Lucas walked them back through the entry and the robbery, the beating, the departure, with the unknown swastika man hanging on for five minutes, apparently while the other two robbed Spellman. "He just hovered over me," Johnson said. "I thought he might, you know, force himself on me."

"But all he did was talk?"

"He ripped my blouse off, almost!"

"But he didn't unzip himself or expose himself in any way?" Lucas asked.

"No, but' What are you saying?"

"He was intimidating you to keep you quiet," Lucas said. "There was never any intention of raping you." "You weren't even there!" she blurted.
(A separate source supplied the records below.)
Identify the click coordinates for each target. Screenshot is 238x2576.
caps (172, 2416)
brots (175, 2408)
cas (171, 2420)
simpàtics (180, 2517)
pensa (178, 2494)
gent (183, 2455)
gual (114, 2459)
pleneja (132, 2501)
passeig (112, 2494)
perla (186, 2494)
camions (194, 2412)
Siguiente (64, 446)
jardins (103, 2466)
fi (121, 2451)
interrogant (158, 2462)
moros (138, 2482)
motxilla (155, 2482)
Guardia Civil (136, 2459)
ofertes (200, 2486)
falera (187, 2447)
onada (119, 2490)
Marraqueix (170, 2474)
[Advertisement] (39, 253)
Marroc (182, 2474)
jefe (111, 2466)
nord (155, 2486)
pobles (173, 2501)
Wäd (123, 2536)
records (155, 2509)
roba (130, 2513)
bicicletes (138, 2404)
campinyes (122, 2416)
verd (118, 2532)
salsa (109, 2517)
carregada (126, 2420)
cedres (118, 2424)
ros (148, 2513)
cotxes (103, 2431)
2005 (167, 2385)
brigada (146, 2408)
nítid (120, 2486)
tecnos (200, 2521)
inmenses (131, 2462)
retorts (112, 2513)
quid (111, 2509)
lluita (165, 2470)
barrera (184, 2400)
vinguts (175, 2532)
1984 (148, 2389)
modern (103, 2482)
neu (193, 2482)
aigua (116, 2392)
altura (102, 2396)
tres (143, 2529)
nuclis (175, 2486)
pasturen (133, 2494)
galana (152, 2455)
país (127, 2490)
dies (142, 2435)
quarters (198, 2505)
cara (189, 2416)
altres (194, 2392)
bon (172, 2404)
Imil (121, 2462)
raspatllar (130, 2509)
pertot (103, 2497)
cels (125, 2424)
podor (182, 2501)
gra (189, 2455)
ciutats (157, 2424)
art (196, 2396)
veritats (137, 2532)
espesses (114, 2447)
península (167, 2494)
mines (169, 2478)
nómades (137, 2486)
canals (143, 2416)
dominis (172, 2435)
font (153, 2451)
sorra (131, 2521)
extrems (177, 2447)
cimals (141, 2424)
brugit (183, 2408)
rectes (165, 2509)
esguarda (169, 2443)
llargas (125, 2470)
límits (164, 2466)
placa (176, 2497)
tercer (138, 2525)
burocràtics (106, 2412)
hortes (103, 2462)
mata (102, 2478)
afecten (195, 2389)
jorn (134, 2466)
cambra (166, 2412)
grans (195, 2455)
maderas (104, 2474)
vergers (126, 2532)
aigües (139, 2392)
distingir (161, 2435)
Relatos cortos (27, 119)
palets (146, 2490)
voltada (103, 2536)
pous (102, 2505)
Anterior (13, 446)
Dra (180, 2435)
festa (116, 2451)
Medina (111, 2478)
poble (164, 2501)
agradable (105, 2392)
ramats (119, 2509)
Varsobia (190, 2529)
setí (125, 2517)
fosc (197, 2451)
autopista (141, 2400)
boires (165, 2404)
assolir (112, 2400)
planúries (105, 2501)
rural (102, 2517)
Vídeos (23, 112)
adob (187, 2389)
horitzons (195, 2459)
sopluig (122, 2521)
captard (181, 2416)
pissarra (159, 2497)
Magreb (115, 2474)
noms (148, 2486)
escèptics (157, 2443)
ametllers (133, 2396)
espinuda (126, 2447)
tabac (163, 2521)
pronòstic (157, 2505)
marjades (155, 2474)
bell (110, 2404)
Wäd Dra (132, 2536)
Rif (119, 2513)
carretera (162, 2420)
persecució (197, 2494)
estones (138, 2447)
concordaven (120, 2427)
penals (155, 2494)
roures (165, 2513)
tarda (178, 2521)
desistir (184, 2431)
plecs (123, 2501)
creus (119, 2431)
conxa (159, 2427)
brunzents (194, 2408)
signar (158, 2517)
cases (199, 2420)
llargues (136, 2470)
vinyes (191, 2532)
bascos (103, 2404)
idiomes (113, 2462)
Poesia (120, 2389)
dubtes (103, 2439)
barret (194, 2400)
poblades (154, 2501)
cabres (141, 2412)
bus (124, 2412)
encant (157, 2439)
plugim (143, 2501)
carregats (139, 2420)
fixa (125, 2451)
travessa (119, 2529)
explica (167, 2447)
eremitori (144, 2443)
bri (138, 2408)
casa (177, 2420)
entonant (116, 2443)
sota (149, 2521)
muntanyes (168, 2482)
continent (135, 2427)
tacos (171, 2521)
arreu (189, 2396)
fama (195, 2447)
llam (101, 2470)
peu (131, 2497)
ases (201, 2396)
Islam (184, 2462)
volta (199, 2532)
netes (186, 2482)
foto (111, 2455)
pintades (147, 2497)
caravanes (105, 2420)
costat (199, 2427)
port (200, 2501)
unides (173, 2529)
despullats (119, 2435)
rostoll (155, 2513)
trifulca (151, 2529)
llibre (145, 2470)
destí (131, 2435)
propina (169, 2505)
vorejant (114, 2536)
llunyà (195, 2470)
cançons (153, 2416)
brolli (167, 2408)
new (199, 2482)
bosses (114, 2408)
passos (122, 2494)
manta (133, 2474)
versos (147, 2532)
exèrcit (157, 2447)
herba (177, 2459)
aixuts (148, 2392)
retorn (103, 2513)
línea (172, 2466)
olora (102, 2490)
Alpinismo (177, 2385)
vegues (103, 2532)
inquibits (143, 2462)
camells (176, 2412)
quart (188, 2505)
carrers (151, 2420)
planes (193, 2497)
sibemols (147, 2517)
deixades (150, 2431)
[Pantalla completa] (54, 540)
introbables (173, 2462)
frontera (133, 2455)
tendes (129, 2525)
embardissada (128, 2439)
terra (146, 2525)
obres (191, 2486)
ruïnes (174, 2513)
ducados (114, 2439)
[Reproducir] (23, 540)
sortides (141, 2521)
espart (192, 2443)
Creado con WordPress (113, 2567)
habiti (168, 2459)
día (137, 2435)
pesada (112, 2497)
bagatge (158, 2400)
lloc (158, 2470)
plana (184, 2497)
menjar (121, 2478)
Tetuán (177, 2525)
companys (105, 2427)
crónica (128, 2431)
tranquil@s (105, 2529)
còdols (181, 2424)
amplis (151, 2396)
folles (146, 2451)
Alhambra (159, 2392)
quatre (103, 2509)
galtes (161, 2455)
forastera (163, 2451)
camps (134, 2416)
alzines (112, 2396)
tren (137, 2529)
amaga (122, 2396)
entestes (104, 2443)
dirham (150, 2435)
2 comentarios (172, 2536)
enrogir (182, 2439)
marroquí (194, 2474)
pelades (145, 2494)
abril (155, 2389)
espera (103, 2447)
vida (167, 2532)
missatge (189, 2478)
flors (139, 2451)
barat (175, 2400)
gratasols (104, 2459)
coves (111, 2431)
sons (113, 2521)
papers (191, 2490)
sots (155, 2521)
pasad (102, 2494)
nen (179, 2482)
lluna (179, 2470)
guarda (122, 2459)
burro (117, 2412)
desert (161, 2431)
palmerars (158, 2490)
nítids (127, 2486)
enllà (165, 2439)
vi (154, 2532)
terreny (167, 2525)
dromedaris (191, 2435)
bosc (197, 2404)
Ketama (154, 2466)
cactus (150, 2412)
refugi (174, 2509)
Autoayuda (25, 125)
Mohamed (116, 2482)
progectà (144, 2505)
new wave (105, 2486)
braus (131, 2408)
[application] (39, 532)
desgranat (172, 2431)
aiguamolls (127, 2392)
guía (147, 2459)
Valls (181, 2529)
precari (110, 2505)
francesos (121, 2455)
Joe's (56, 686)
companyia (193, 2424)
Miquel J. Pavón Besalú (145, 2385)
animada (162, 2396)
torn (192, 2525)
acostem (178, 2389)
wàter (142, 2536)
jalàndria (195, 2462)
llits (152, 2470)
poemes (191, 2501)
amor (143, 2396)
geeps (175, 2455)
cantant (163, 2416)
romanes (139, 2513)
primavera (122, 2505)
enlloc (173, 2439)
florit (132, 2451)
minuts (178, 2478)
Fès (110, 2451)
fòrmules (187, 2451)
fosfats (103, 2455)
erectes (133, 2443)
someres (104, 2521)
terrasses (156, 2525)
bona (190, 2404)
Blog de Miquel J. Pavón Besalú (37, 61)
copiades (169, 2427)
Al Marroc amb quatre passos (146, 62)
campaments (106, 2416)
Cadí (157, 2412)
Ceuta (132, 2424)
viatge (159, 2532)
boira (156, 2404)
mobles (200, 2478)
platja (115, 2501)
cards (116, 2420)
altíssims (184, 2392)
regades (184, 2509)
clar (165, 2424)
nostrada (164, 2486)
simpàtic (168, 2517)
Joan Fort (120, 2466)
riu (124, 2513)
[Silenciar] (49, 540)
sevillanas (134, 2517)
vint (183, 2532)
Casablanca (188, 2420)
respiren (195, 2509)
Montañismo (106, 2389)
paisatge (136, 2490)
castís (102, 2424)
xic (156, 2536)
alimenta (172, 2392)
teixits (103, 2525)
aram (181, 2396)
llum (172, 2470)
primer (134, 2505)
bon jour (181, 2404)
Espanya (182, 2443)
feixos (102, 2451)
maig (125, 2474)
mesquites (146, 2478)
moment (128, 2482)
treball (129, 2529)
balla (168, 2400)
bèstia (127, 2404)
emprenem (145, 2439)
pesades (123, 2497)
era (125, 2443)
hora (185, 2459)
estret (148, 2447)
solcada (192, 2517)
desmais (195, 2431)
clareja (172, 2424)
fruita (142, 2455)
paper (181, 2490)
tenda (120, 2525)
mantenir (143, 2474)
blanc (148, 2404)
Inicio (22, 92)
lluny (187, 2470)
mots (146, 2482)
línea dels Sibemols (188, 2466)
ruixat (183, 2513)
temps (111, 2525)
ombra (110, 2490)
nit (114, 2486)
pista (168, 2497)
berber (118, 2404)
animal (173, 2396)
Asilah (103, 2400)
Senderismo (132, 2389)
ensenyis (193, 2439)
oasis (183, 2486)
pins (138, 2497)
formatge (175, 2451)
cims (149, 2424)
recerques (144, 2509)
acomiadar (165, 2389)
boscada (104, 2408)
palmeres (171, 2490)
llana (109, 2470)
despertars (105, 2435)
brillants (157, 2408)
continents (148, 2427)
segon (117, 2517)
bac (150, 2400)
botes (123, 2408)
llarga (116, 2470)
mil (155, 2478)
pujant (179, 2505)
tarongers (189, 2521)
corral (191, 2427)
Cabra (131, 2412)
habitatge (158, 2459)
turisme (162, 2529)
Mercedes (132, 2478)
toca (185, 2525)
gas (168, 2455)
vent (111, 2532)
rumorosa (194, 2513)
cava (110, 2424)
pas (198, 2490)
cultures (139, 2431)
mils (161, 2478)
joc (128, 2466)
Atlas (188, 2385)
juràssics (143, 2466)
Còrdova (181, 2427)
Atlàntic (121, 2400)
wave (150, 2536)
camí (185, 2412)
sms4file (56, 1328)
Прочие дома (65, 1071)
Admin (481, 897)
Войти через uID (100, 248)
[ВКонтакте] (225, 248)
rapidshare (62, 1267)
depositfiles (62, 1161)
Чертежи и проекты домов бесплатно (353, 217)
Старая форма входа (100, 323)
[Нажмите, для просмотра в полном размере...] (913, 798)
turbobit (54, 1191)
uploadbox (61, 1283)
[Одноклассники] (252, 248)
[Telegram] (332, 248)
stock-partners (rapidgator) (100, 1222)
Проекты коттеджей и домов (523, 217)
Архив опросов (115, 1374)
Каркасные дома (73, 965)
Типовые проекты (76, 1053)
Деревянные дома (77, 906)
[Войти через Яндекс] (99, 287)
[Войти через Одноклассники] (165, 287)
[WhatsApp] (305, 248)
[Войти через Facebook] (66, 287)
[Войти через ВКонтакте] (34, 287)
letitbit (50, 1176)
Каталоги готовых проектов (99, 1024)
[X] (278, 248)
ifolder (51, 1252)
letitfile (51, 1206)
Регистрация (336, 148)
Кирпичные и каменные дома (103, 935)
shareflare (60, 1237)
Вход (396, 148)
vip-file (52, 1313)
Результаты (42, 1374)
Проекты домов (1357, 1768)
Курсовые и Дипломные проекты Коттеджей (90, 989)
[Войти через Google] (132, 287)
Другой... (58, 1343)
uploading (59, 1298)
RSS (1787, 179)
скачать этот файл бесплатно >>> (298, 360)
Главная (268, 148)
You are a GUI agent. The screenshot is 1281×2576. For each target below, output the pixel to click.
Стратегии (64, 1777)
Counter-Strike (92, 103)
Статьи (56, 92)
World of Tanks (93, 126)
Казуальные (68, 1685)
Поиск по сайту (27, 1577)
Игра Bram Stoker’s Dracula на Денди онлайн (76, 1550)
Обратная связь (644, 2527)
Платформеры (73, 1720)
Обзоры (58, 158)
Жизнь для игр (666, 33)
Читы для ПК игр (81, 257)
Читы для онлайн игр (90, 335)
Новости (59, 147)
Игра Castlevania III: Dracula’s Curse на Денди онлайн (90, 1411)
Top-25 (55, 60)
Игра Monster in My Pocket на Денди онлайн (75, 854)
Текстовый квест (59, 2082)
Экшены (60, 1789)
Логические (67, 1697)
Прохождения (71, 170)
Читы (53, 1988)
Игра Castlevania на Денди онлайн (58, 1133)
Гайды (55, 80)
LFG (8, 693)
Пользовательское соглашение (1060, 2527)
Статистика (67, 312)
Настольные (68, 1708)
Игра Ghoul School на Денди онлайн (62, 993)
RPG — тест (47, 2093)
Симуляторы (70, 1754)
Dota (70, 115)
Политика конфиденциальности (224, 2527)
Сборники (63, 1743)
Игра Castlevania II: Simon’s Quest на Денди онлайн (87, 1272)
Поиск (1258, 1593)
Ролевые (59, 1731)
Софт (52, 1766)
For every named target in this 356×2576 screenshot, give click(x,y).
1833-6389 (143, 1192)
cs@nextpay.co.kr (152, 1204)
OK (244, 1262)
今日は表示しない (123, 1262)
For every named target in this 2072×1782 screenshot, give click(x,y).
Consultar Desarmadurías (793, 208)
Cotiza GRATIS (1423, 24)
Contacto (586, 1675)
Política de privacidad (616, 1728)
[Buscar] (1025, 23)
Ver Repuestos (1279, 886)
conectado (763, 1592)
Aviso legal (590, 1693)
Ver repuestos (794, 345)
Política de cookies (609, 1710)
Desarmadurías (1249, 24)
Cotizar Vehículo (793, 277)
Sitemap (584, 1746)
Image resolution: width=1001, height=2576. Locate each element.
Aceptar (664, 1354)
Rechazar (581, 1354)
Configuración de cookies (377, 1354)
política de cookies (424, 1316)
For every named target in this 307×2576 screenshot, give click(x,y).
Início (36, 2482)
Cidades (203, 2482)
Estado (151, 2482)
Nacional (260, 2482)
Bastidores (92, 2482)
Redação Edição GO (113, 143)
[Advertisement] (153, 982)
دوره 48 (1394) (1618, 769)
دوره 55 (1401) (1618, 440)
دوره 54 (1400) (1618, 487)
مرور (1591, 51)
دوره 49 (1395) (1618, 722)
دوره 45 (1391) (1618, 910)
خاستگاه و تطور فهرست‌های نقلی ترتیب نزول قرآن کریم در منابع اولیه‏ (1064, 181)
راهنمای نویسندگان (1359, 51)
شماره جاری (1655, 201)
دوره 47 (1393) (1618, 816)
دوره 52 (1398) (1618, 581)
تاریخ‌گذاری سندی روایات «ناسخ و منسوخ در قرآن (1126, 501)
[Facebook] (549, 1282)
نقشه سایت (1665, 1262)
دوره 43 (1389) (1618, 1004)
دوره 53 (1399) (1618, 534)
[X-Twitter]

"I'm not saying that he wouldn't rape you, under other circumstances. Under these circumstances, he didn't have the time. He might have strangled you, or beaten you to death, but raping you would have taken too long and would have left DNA behind. These guys were too professional to do that-to leave the DNA. And Mr. Wilson, here, you say the attack was brutal, but here you are, sitting up and you just ate lunch. If they'd been serious about beating you, you'd be getting fed through a tube. They weren't taking any chances of actually killing you. If they'd killed you, then they would have gotten a lot of attention. As it is, a four-hundred-dollar robbery…" Lucas shrugged.

After a moment, Wilson said, "I sort of wondered about that. When they were beating me, I was scared, but it didn't hurt too bad, except for the nose. The nose hurt like hell-still does. I even thought about it at the time; it was like they were pulling their punches."

"Pretty interesting," Lucas said.

"If they weren't gonna hurt me, why even bother pretending?" Wilson asked.

"To intimidate you, so one guy could control you while the others went down to rob Spellman. Another thing-how many people have you told about this?"